=== Description of the task ===
Copy each line of the records below that has "with" in it.
• • • • •
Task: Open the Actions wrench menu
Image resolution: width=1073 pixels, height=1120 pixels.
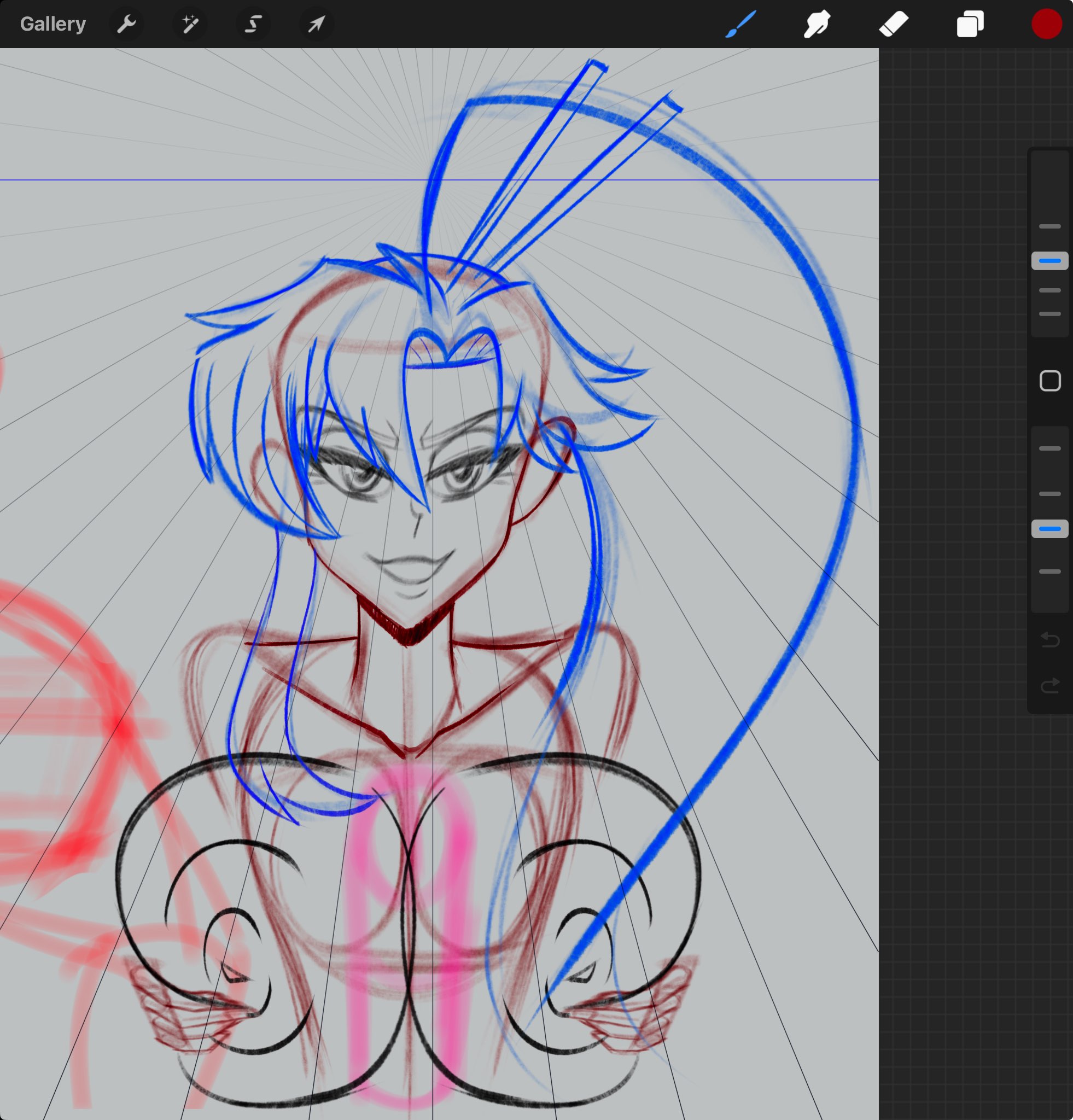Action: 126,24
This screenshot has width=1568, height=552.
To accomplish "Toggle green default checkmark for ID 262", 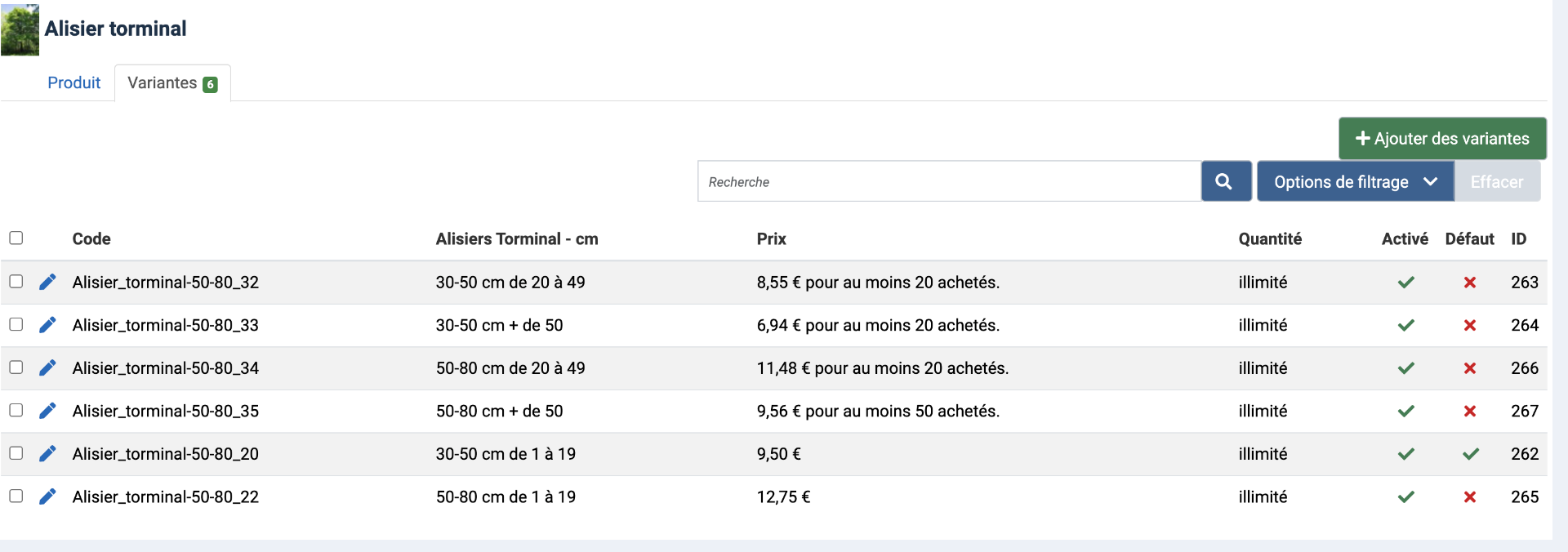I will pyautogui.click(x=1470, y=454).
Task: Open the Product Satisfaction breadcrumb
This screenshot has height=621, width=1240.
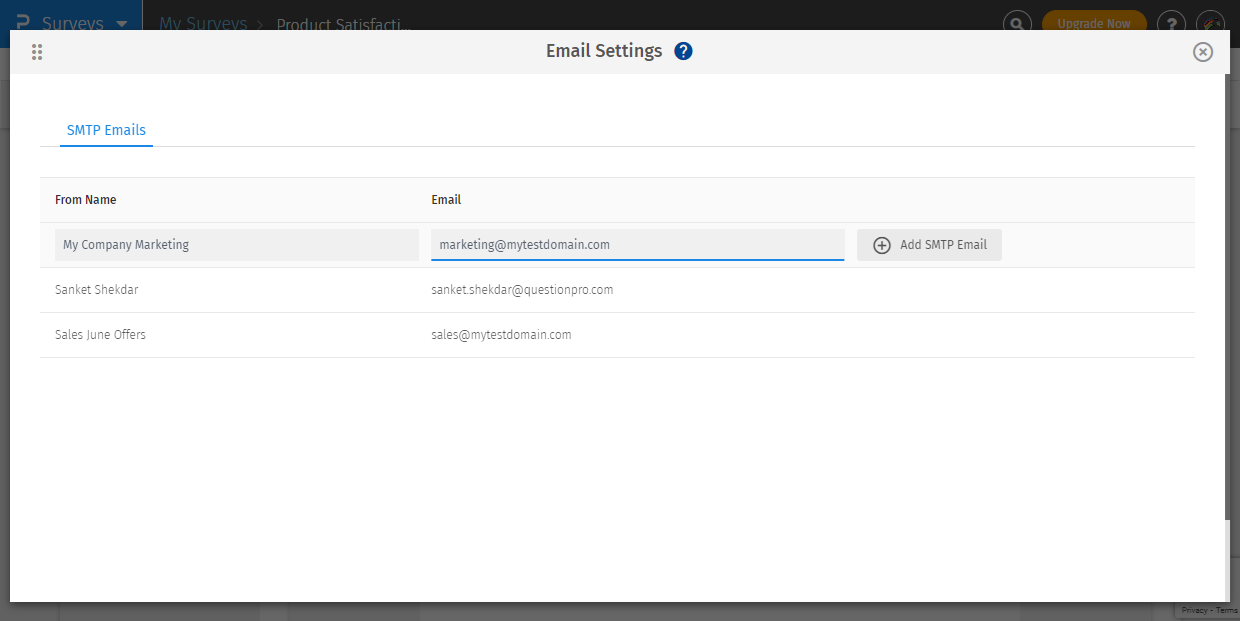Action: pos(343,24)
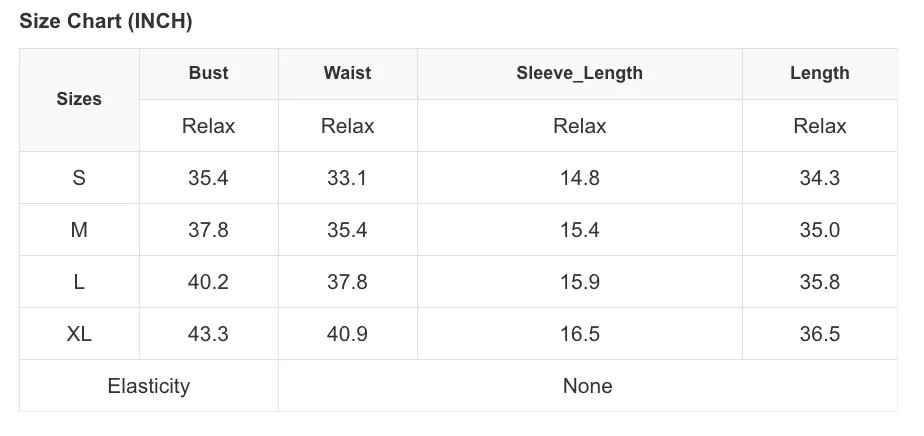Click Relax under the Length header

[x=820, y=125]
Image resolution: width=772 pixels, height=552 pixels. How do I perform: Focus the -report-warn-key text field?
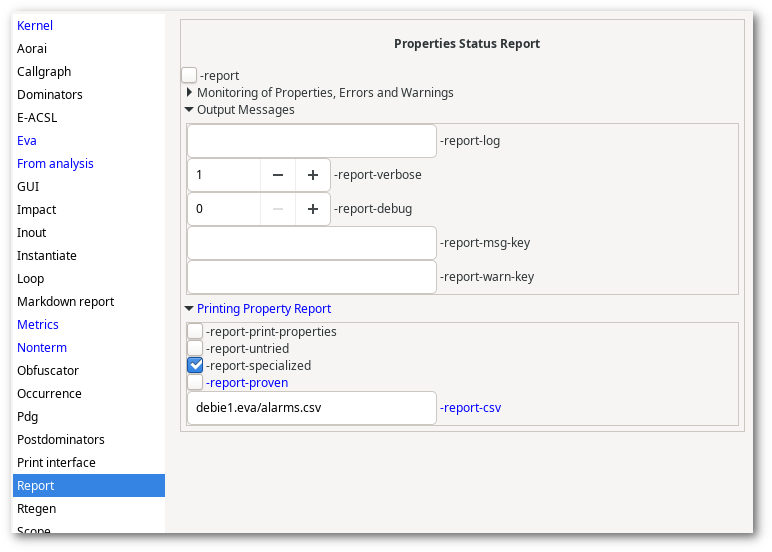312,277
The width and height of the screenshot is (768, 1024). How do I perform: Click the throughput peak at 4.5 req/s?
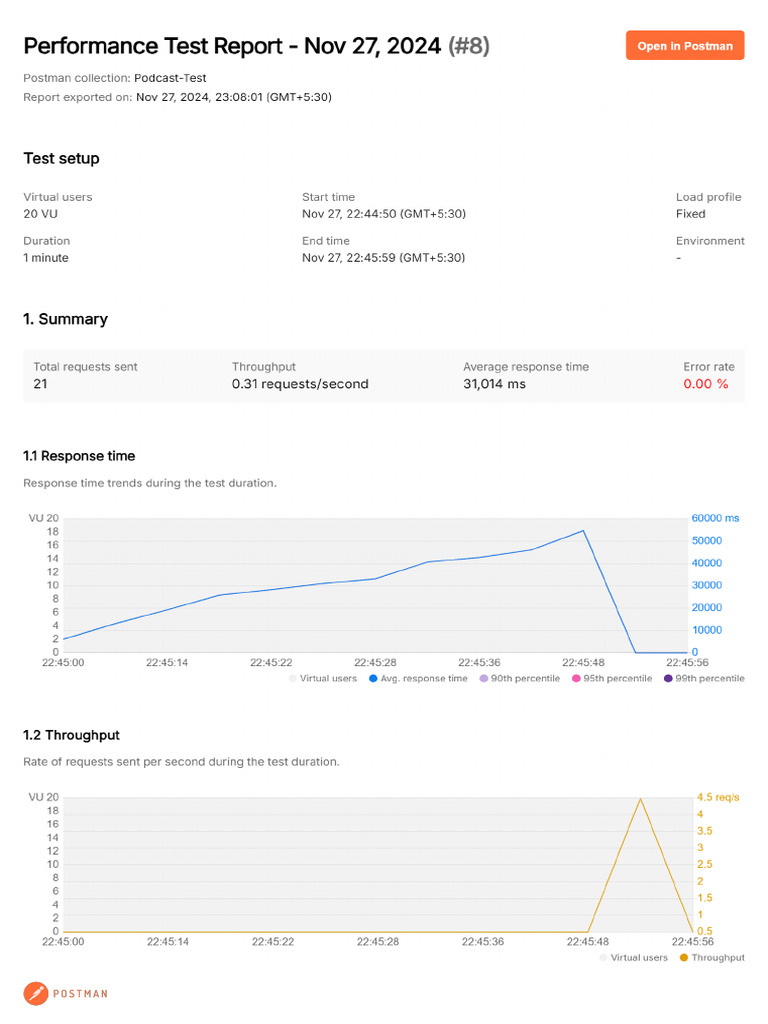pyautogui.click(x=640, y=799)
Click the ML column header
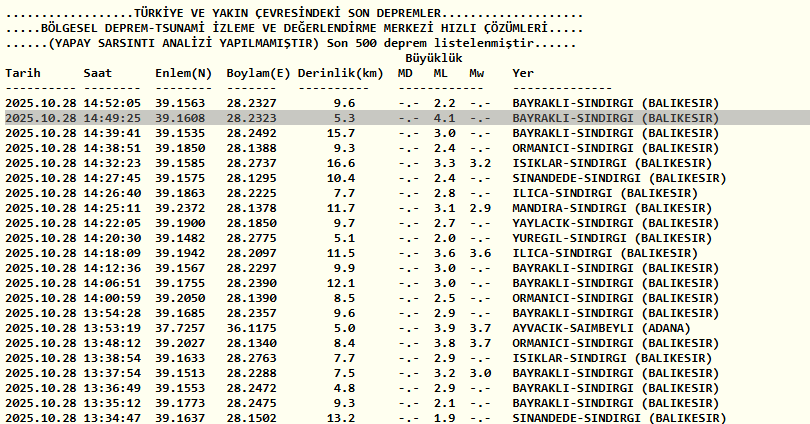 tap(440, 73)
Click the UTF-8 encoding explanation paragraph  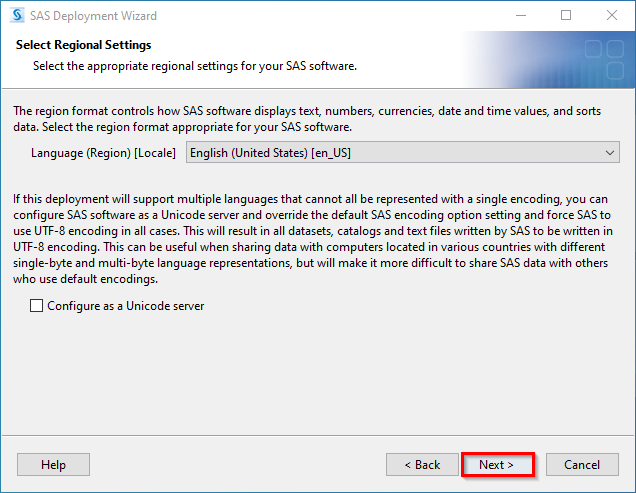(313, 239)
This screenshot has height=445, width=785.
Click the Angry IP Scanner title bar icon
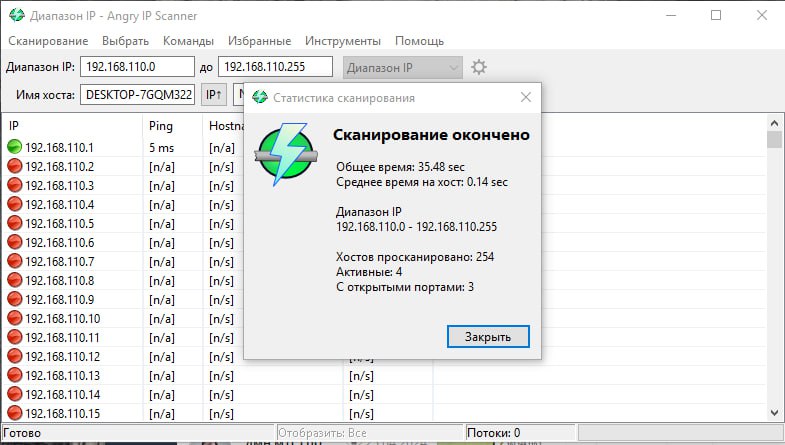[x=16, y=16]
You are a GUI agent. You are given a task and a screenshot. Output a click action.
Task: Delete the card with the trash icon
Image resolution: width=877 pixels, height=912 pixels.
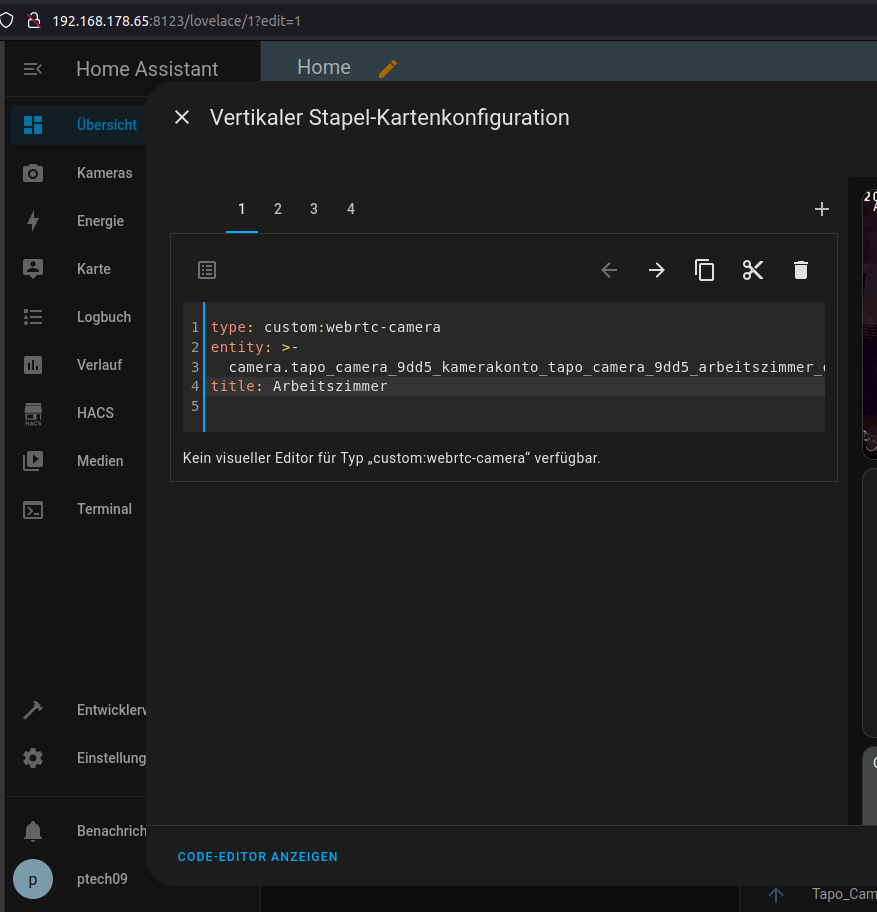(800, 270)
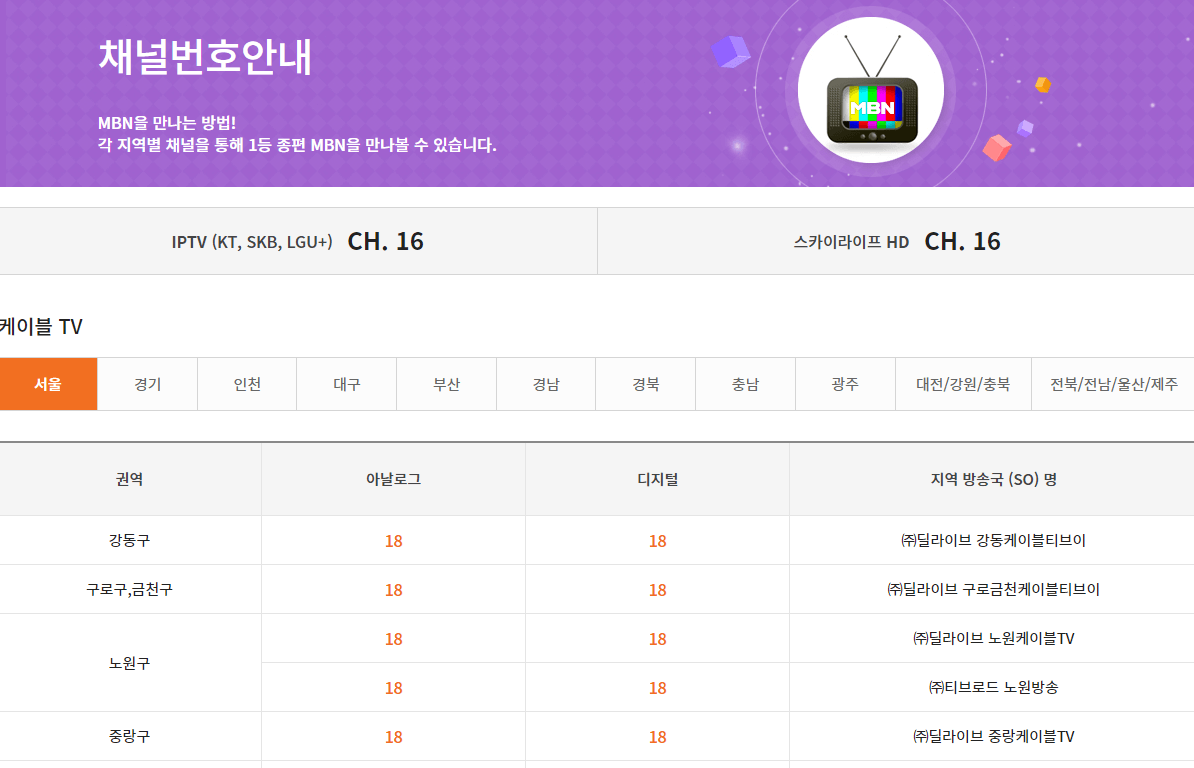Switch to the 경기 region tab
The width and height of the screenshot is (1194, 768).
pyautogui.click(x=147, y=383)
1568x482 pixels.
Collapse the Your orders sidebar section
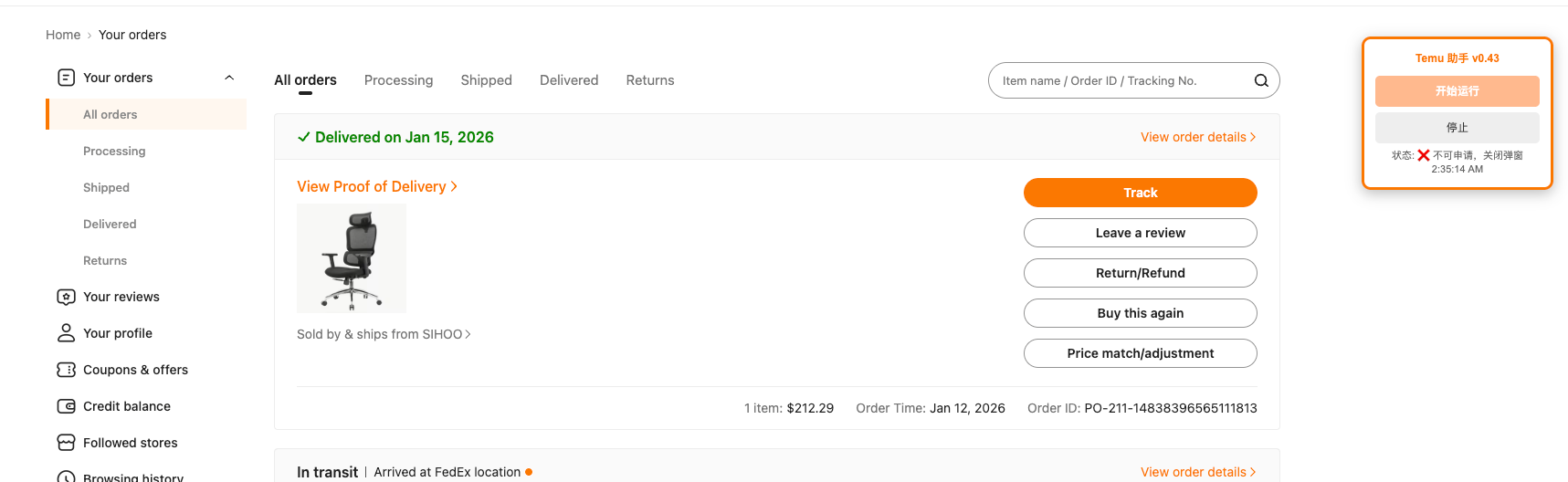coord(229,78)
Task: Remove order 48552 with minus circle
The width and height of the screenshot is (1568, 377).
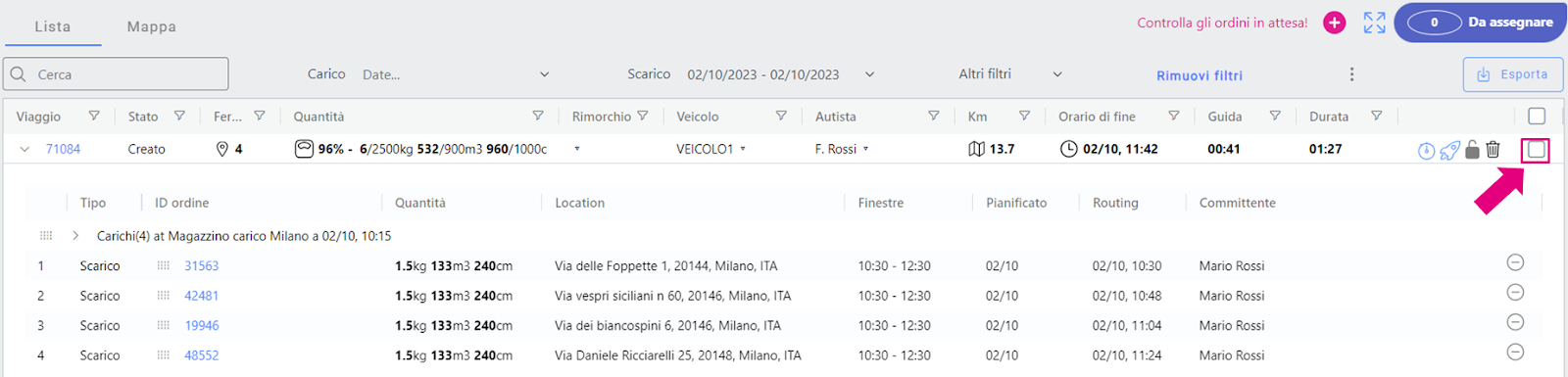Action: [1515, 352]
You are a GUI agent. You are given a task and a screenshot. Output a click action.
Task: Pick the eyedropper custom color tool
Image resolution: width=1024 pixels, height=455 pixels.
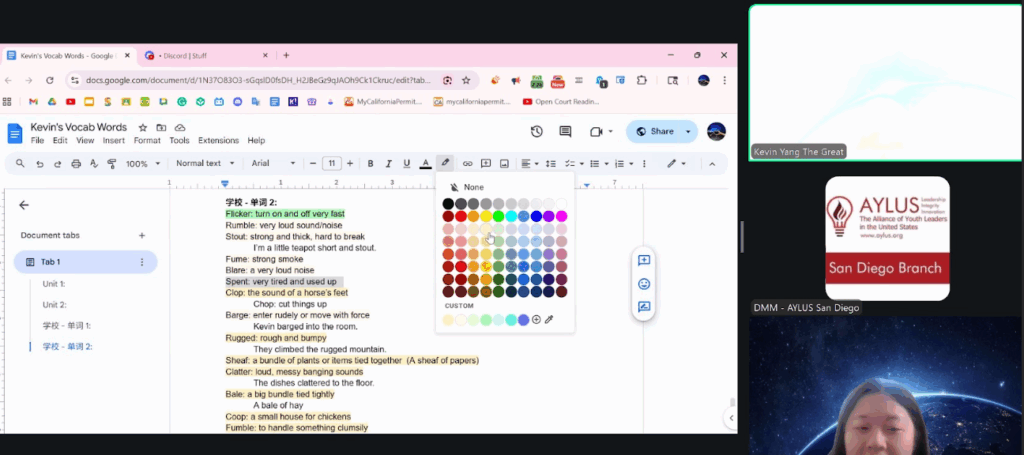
• • • • •
=== Your solution ===
Task: Delete the card with the trash icon
Task: Remove order 48552 with minus circle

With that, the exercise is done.